**DIRECTIONS FOR THIS TASK**: Copy out every line of the entries below that contains the word "accomplish".

+++ MATERIAL FOR THIS EXERCISE

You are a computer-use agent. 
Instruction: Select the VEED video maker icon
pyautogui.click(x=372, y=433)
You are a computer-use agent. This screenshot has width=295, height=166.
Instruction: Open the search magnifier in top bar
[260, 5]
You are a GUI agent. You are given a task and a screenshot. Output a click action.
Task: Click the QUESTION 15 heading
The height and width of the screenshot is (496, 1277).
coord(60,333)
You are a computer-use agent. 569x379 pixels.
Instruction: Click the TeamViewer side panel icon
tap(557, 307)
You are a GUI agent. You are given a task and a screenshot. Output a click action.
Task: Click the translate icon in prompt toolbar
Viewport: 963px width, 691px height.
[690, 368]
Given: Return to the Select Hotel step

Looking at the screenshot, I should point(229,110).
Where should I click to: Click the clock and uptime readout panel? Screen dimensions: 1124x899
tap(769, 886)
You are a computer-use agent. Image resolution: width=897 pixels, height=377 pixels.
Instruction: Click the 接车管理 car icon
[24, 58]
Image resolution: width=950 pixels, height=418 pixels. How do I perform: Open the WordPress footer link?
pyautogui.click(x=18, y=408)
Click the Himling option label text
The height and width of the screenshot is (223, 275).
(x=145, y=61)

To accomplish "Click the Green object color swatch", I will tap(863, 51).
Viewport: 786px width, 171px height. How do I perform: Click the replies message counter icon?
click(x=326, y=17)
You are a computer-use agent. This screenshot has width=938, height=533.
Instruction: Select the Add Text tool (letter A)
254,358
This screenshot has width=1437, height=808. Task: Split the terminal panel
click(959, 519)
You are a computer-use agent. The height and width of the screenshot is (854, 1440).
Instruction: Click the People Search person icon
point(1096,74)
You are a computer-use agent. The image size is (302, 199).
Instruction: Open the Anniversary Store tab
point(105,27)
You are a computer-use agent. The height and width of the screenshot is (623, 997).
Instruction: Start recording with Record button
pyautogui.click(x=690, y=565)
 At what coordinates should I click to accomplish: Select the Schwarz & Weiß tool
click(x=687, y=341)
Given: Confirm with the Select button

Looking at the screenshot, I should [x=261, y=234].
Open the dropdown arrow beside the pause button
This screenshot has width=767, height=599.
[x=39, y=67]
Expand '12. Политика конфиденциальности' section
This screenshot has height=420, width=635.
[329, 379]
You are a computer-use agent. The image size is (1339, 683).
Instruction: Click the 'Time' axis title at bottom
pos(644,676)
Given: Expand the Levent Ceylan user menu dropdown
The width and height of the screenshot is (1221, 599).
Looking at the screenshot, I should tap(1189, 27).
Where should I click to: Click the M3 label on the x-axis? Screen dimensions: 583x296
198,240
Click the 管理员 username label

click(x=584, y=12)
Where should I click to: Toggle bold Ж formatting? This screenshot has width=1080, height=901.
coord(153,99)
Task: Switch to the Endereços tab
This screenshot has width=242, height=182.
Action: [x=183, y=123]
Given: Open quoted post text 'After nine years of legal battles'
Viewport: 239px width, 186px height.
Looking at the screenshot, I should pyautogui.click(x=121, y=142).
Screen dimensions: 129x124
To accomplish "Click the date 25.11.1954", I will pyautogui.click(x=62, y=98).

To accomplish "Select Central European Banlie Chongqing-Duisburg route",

++++++

**EXPECTED OUTPUT**:
To accomplish "Click the Green object color swatch", I will tap(863, 51).
 At what coordinates should I click to accomplish: Select the Schwarz & Weiß tool
To accomplish "Click the date 25.11.1954", I will pyautogui.click(x=62, y=98).
To accomplish "Select Central European Banlie Chongqing-Duisburg route",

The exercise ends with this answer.